### THE DATA
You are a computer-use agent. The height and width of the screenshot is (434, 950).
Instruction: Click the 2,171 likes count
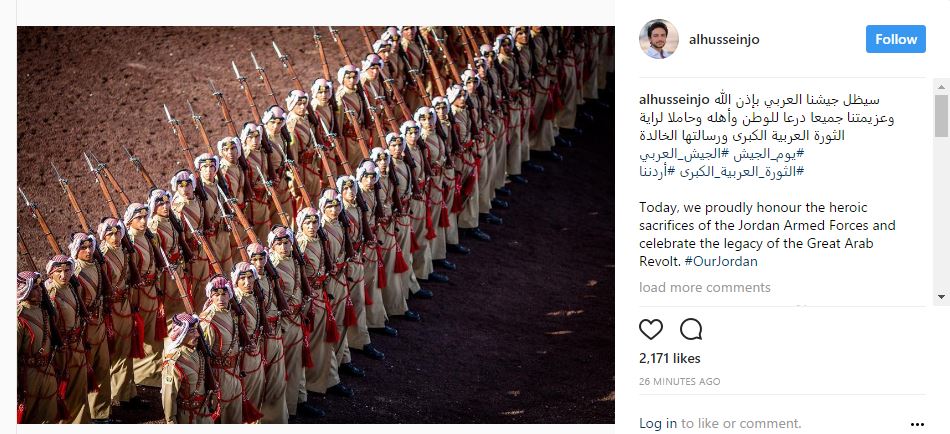[x=669, y=358]
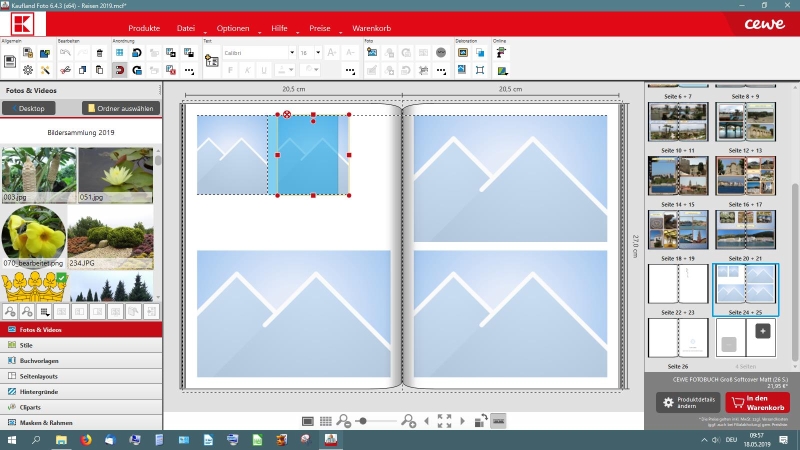Viewport: 800px width, 450px height.
Task: Go to next page arrow
Action: coord(462,421)
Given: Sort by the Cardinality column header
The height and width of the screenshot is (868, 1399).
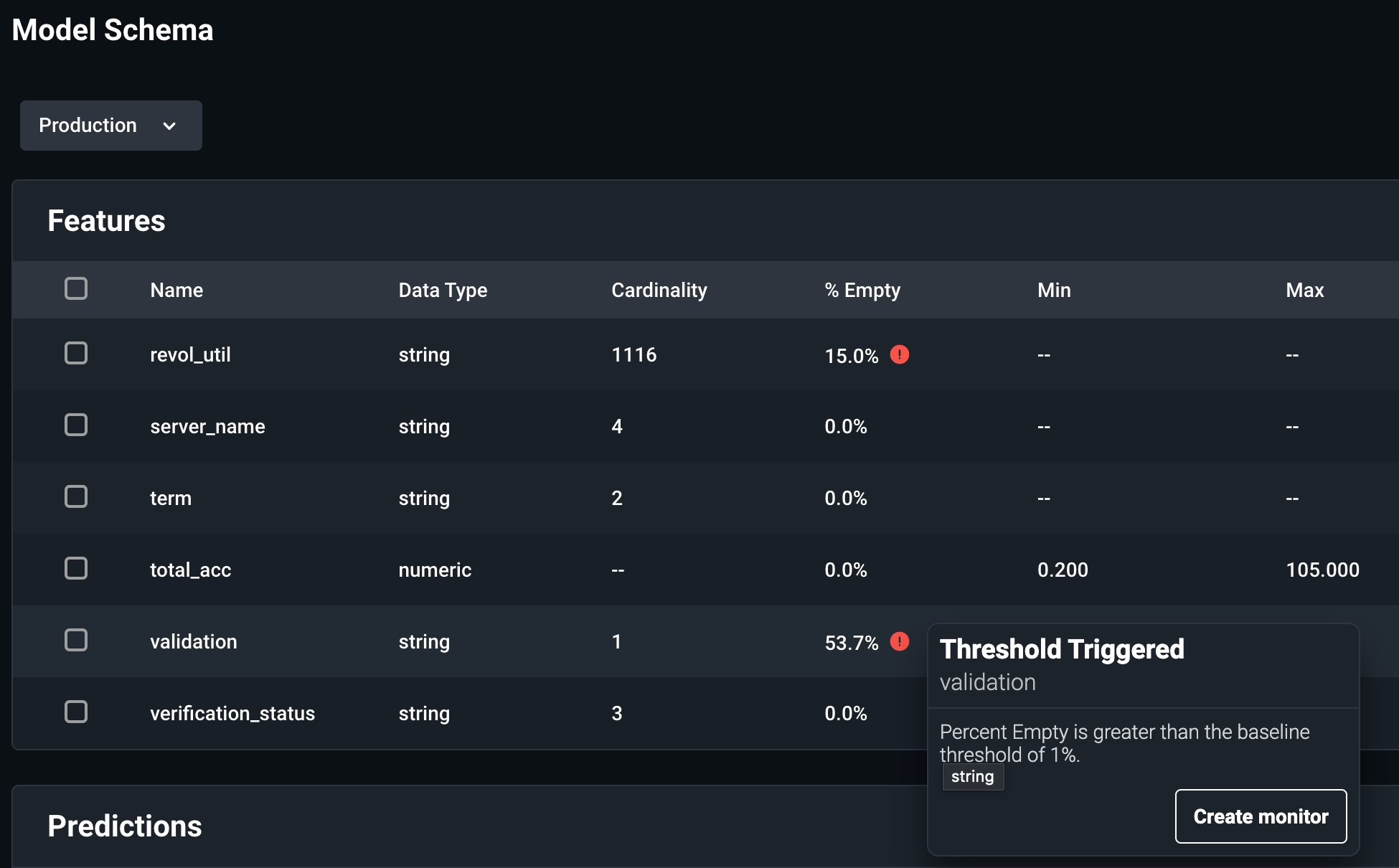Looking at the screenshot, I should tap(659, 290).
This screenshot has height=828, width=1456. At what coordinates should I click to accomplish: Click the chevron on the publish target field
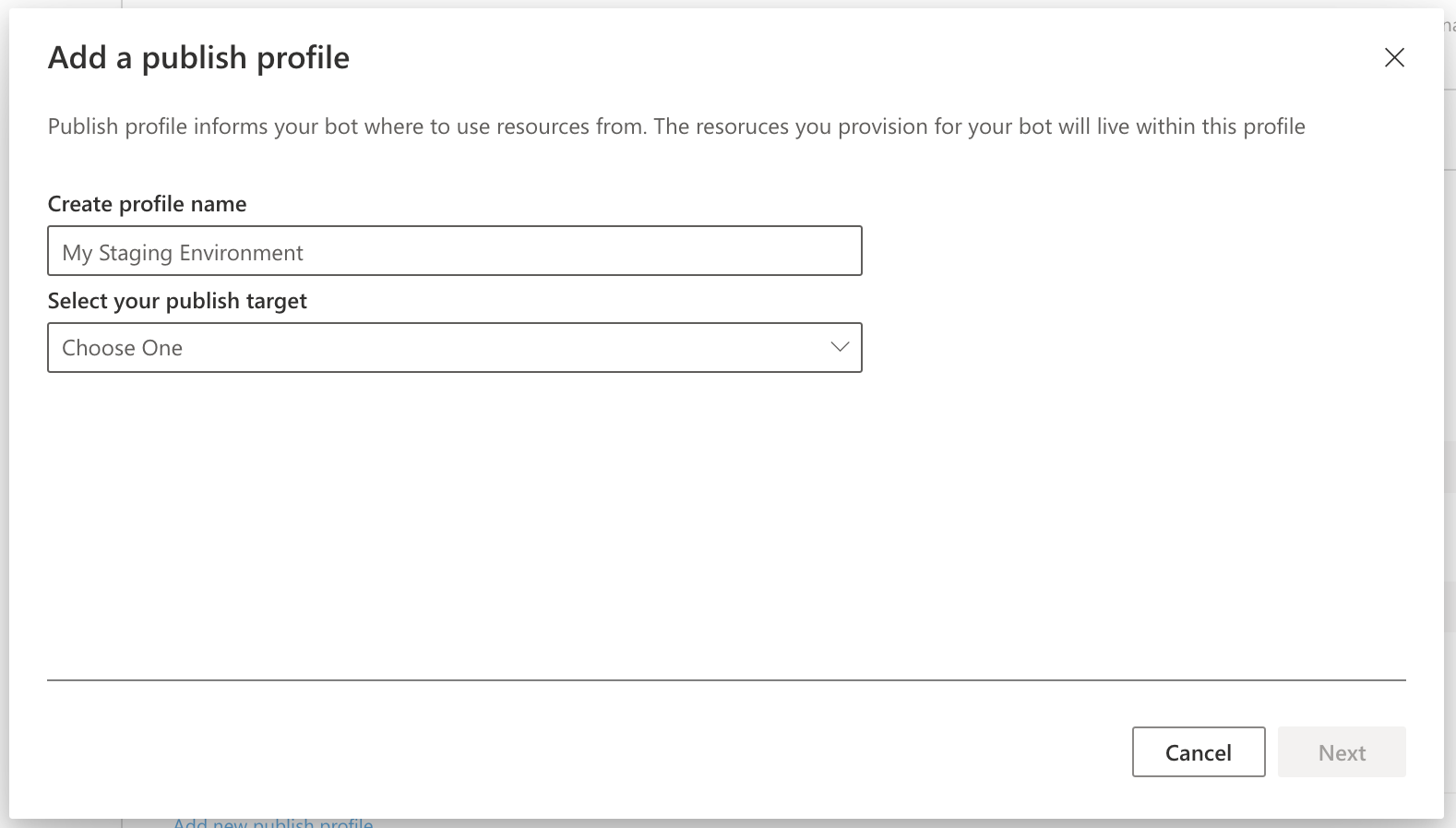click(x=839, y=347)
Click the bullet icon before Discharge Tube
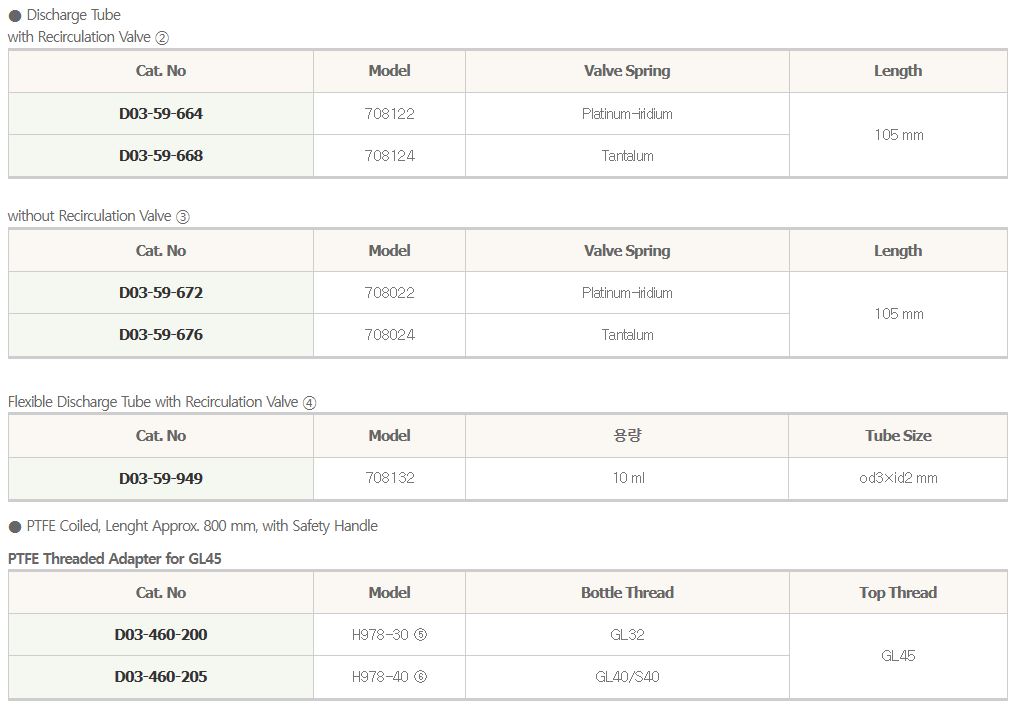 15,16
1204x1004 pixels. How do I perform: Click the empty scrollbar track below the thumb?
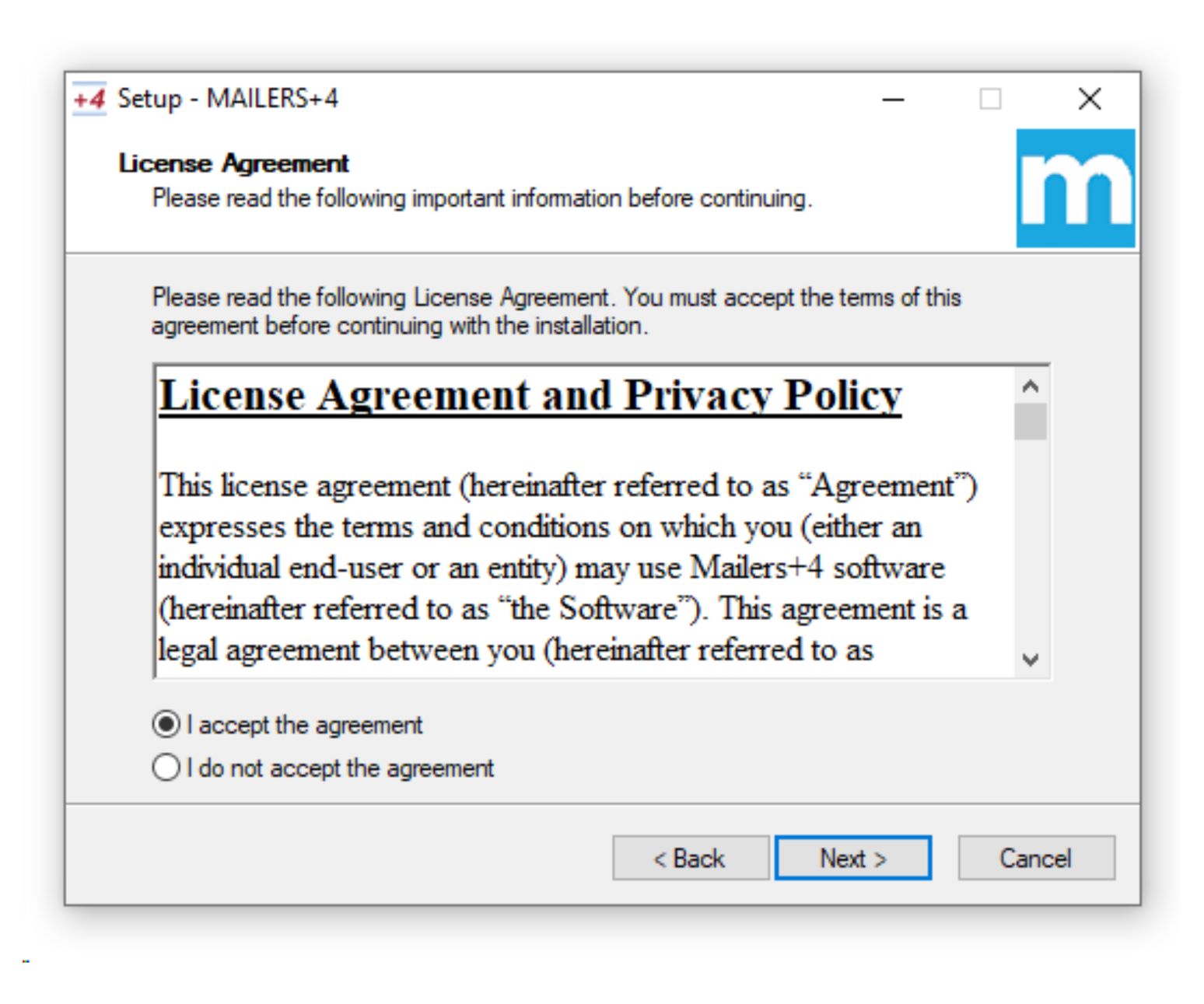click(1031, 544)
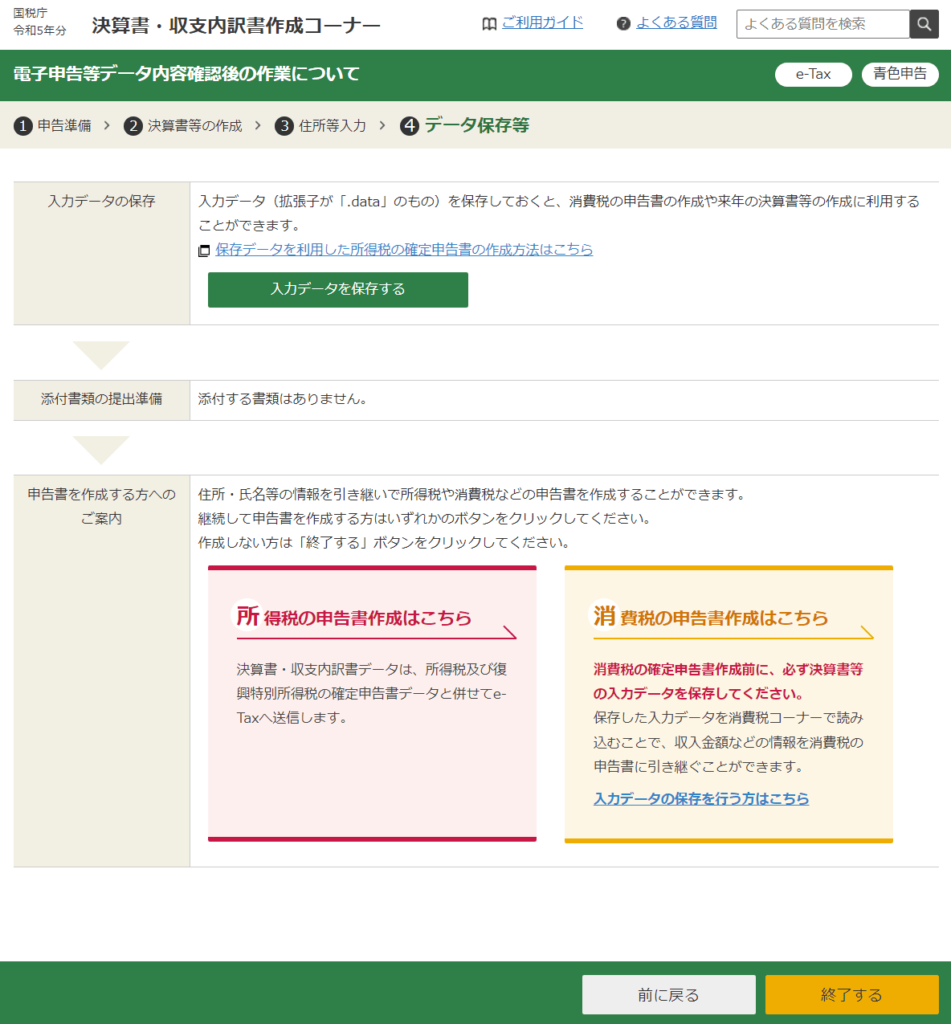This screenshot has width=951, height=1024.
Task: Select the 所得税の申告書作成はこちら card
Action: [372, 703]
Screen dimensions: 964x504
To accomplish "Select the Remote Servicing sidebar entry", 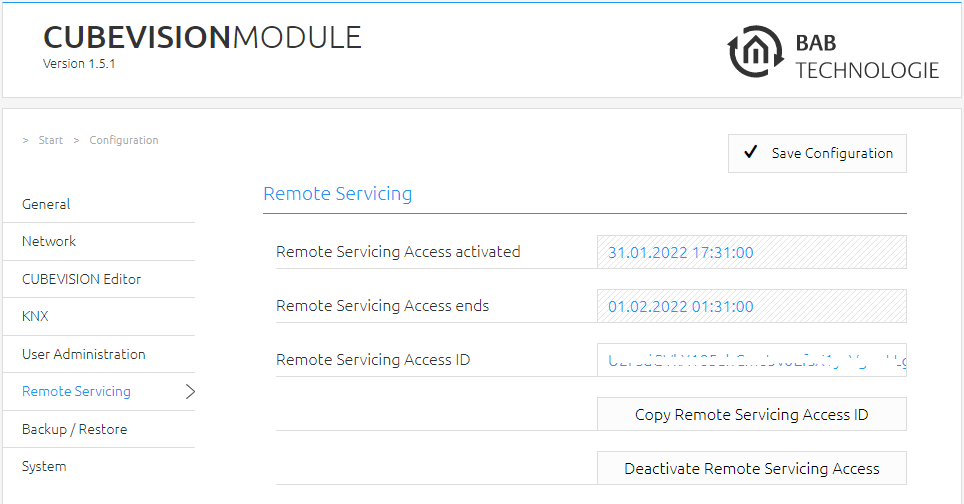I will (99, 392).

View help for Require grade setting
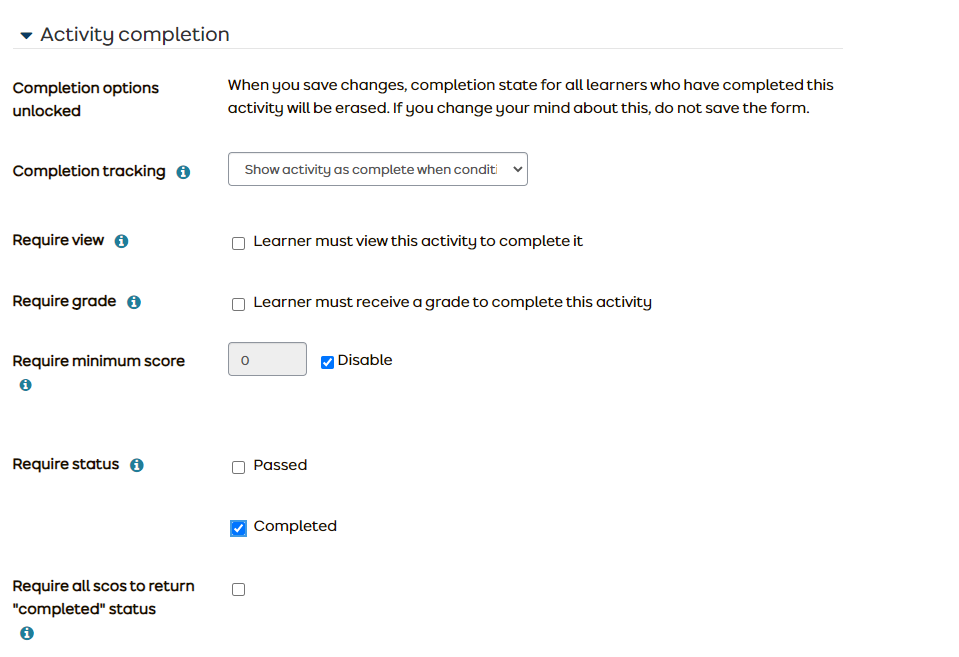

### INSTRUCTIONS FOR THE TASK
In the data above, take the line with "1204x1004 pixels. How", the line with "Screen dimensions: 964x504", and every line between, and set them down exactly without pictures.

### THE ANSWER
1204x1004 pixels. How do I perform: Click the empty scrollbar track below the thumb?
click(1031, 544)
This screenshot has width=951, height=1024.
Task: Select the 所得税の申告書作成はこちら card
Action: [372, 703]
Screen dimensions: 964x504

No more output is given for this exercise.